Tuscan Academy of Dental Research (ATRO), Florence, Italy.
Department of Experimental and Clinical Medicine, The University of Florence, Florence, Italy.
Clin Adv Periodontics. 2024 Sep;14(3):165-171. doi: 10.1002/cap.10272. Epub 2023 Nov 20.
The aim of this case report was to present a translational approach to tooth autotransplantation using jiggling forces to enlarge the periodontal ligament (PDL) space before autotransplantation, with the goal of improving treatment success and long-term survival.
A 23-year-old patient, undergoing orthodontic therapy and with an unrestorable maxillary first molar, was proposed to have a healthy and fully-erupted maxillary third molar transplanted in the socket of the first molar. Jiggling forces were applied to the third molar to enlarge the PDL space and facilitate the preservation of PDL fibers on the root surfaces during the extraction.
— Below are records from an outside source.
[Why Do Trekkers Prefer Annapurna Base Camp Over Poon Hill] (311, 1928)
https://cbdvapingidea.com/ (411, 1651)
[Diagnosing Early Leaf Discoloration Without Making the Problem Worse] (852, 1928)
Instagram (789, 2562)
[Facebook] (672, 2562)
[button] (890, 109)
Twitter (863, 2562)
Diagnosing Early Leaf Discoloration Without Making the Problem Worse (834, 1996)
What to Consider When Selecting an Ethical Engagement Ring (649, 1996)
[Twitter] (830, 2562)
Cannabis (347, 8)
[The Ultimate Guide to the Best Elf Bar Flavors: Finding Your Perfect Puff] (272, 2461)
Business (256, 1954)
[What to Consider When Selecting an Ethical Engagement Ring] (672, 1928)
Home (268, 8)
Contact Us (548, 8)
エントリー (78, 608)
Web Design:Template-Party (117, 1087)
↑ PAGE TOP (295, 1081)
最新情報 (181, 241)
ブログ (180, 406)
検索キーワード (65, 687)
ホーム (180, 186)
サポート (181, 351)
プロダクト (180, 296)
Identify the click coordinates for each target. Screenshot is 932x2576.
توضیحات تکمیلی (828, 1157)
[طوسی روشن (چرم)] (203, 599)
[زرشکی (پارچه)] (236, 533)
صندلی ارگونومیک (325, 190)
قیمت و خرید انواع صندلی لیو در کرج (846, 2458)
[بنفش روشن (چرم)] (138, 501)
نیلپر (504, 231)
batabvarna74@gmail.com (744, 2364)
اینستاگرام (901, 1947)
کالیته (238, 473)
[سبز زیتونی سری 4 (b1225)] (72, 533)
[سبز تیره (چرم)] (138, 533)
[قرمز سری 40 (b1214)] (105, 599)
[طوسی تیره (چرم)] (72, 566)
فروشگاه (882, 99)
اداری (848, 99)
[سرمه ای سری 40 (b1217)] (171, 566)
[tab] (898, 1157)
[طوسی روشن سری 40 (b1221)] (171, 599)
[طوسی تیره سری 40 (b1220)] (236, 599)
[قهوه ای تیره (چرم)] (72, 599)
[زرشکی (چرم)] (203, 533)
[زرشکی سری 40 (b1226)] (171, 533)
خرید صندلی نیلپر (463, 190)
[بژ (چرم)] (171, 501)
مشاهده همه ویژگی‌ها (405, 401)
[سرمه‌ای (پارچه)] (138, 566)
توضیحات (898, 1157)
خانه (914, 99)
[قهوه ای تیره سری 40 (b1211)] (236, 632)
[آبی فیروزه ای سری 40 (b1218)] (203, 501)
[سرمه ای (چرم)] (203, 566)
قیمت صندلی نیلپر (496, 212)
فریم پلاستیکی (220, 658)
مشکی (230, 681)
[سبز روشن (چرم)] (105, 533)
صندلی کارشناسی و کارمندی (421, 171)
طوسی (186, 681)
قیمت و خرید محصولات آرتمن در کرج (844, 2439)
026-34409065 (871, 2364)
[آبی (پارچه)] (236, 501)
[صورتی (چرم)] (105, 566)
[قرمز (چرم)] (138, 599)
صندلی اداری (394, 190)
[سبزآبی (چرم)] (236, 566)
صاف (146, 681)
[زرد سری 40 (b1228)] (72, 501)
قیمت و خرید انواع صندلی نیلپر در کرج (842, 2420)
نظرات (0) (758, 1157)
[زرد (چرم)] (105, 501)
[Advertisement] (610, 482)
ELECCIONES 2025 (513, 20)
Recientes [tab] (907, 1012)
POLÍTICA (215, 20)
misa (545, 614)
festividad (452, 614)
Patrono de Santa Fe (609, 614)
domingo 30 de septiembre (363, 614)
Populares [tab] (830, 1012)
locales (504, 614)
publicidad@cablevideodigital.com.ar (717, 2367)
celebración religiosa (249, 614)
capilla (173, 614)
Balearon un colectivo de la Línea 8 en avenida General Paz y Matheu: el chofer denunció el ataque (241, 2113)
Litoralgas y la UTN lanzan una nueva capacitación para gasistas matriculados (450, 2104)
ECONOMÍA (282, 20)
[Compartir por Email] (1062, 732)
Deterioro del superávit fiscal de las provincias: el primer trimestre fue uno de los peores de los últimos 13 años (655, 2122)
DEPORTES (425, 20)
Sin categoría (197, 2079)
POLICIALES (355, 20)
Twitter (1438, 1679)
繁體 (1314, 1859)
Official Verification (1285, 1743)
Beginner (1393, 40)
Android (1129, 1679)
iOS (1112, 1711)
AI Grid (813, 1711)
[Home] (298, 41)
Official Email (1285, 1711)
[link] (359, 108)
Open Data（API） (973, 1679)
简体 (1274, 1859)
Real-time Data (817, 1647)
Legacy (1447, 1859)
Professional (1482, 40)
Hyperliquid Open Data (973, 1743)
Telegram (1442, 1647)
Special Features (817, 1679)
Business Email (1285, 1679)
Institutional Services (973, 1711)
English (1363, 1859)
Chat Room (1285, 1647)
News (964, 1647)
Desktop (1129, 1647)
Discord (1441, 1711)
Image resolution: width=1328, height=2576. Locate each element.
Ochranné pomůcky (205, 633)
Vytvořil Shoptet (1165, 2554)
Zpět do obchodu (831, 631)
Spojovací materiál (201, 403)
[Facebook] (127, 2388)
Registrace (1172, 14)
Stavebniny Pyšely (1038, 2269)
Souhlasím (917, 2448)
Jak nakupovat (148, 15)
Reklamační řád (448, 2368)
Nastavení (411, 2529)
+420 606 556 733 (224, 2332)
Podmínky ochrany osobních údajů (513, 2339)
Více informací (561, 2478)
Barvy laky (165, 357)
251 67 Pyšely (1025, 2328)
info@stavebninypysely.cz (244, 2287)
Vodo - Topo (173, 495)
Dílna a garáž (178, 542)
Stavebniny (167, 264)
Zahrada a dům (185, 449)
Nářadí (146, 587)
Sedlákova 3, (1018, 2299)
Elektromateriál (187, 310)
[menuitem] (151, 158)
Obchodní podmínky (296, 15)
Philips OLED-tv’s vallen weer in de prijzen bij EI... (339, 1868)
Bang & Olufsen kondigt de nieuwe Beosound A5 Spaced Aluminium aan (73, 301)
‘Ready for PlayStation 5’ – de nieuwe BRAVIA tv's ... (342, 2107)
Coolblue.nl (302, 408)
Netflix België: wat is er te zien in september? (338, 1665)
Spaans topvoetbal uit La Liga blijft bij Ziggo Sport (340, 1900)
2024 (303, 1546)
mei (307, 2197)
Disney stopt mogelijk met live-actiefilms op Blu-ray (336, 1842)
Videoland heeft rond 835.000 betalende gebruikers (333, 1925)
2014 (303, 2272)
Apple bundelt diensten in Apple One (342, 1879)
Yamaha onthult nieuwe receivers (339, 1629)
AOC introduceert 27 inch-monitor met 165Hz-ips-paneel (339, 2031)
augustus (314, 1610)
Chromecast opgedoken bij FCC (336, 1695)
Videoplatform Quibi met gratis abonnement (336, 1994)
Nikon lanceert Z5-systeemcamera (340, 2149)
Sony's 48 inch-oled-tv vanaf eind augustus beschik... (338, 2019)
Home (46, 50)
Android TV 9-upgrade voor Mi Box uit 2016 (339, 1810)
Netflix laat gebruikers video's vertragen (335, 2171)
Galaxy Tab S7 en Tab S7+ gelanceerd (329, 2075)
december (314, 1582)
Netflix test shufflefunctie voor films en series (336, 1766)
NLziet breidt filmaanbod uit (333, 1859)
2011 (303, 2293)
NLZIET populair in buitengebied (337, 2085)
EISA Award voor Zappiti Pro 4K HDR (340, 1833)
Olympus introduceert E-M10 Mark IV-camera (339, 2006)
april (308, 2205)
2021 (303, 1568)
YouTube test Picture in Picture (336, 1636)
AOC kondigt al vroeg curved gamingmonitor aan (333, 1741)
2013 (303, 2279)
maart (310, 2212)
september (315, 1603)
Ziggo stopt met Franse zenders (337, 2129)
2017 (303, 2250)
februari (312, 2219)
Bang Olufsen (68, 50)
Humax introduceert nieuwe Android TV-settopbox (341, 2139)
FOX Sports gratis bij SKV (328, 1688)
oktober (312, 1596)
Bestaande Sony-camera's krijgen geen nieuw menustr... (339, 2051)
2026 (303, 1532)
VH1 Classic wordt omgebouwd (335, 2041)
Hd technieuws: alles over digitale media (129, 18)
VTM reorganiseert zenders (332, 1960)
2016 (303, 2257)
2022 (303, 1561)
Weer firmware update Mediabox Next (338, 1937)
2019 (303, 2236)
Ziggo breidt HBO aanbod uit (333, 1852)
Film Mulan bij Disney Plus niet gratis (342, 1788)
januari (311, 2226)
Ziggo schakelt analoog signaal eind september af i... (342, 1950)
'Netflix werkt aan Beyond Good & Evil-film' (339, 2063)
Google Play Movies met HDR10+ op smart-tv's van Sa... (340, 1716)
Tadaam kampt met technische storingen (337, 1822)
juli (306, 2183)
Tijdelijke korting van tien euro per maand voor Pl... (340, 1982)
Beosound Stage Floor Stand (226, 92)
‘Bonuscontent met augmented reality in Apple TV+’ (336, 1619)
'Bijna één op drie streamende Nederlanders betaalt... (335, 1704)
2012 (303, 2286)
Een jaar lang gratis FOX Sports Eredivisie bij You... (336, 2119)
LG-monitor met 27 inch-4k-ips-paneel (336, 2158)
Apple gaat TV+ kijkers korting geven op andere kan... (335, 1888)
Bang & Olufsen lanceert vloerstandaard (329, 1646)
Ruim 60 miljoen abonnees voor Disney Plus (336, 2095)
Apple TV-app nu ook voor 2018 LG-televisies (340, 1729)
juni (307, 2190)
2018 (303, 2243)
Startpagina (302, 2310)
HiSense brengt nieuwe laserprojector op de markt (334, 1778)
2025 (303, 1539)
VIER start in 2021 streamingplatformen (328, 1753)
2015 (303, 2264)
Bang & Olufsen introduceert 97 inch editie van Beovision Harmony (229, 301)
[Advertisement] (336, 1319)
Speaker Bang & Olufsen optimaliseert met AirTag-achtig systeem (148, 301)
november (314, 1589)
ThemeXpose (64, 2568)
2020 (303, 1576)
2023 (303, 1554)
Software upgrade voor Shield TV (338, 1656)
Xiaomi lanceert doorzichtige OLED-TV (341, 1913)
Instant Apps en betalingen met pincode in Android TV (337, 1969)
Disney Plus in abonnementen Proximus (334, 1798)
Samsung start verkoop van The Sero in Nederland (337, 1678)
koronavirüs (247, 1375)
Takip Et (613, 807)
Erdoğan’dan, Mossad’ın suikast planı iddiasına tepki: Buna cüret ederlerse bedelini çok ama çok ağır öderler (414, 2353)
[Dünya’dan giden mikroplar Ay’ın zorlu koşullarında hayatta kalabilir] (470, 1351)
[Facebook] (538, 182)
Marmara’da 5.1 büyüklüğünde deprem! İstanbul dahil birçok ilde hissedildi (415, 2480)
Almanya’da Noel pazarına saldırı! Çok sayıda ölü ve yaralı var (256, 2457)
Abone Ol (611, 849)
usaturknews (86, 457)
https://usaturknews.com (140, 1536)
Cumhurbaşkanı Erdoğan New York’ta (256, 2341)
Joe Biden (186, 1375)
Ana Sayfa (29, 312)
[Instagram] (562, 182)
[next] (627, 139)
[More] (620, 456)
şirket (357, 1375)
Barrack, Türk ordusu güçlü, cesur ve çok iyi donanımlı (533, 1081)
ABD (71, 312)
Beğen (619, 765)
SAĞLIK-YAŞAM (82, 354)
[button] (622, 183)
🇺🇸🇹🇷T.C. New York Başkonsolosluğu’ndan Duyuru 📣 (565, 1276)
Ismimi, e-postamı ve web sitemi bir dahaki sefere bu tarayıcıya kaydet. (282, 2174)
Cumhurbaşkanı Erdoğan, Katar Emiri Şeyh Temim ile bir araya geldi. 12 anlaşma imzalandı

Jiggling forces induced hypermobility and widened PDL space of the third molar. The autotransplantation was successful and the patient was followed regularly over a 27-year period. At the 27-year visit, the patient showed optimal chewing function, oral plaque control, and absence of gingivitis. The transplanted molar exhibited periodontal health and absence of mobility. Probing depth of 5 mm and radiographic external root resorption was noted on a localized area of the transplanted tooth which had experienced traumatic and unintentional removal of PDL fibers during the extraction.
A translational approach was proposed by integrating knowledge from the fields of orthodontics, trauma from occlusion, and replantation. It validated the crucial importance of maintaining healthy PDL fibers on the root surface and demonstrated clinically the successful autotransplantation of a fully formed third molar into the socket of a first molar with a retention of 27 years.
Why is this case new information? This case provided evidence of successful autotransplantation of a molar with complete root formation. It reported the longest-term follow-up (27 years) present in the literature. Most importantly, it used a translational medicine approach to apply concepts from the fields of orthodontics and traumatic occlusion to improve the success of the autotransplantation procedure. What are the keys to the successful management of this case? Jiggling forces induced tooth hypermobility and increased the PDL space of the tooth planned for autotransplantation. In turn, they facilitated the atraumatic extraction and preservation of the PDL fibers on the transplanted tooth, improving the success of the reattachment of periodontal fibers. What are the primary limitations to success in this case? Traumatic extraction resulting in the unintended removal of PDL fibers from the tooth planned for autotransplantation, or intentional removal of PDL fibers with root planing are expected to decrease the success rate of the autotransplantation procedure. This is due to the lack of viable PDL cells necessary for reattachment.
本病例报告旨在介绍一种通过摆动力量扩大牙周韧带(PDL)空间以促进牙自体移植的转化方法,目的是提高治疗成功率和长期存活率。
一名 23 岁的患者正在接受正畸治疗,有一颗不可修复的上颌第一磨牙,建议将一颗健康且完全萌出的上颌第三磨牙移植到第一磨牙的牙槽窝中。对第三磨牙施加摆动力量,以扩大 PDL 空间,并在拔牙过程中促进根面 PDL 纤维的保留。
摆动力量导致第三磨牙过度活动并扩大了 PDL 空间。自体移植成功,患者在 27 年内定期随访。在 27 年的随访中,患者表现出最佳的咀嚼功能、口腔菌斑控制和无牙龈炎。移植的磨牙表现出牙周健康且无松动。在移植牙的一个局部区域,探诊深度为 5 毫米,并有放射状根外吸收,该区域在拔牙过程中经历了 PDL 纤维的创伤性和非计划性去除。
通过整合正畸、咬合创伤和再植领域的知识,提出了一种转化方法。它验证了保持根面健康 PDL 纤维的重要性,并在临床上成功地将完全形成的第三磨牙自体移植到第一磨牙的牙槽窝中,保留了 27 年。
为什么这个病例是新信息?这个病例提供了成功自体移植完全根形成的磨牙的证据。它报告了文献中最长的随访时间(27 年)。最重要的是,它使用转化医学方法将正畸和咬合创伤领域的概念应用于提高自体移植程序的成功率。
成功管理这个病例的关键是什么?摆动力量导致牙齿过度活动并增加了计划自体移植的牙齿的 PDL 空间。反过来,它们促进了牙齿的微创提取和 PDL 纤维的保留,从而提高了牙周纤维重新附着的成功率。
这个病例的主要成功限制是什么?创伤性拔牙导致计划自体移植的牙齿的 PDL 纤维意外去除,或有意去除 PDL 纤维进行根面平整,预计会降低自体移植程序的成功率。这是因为缺乏重新附着所需的有活力的 PDL 细胞。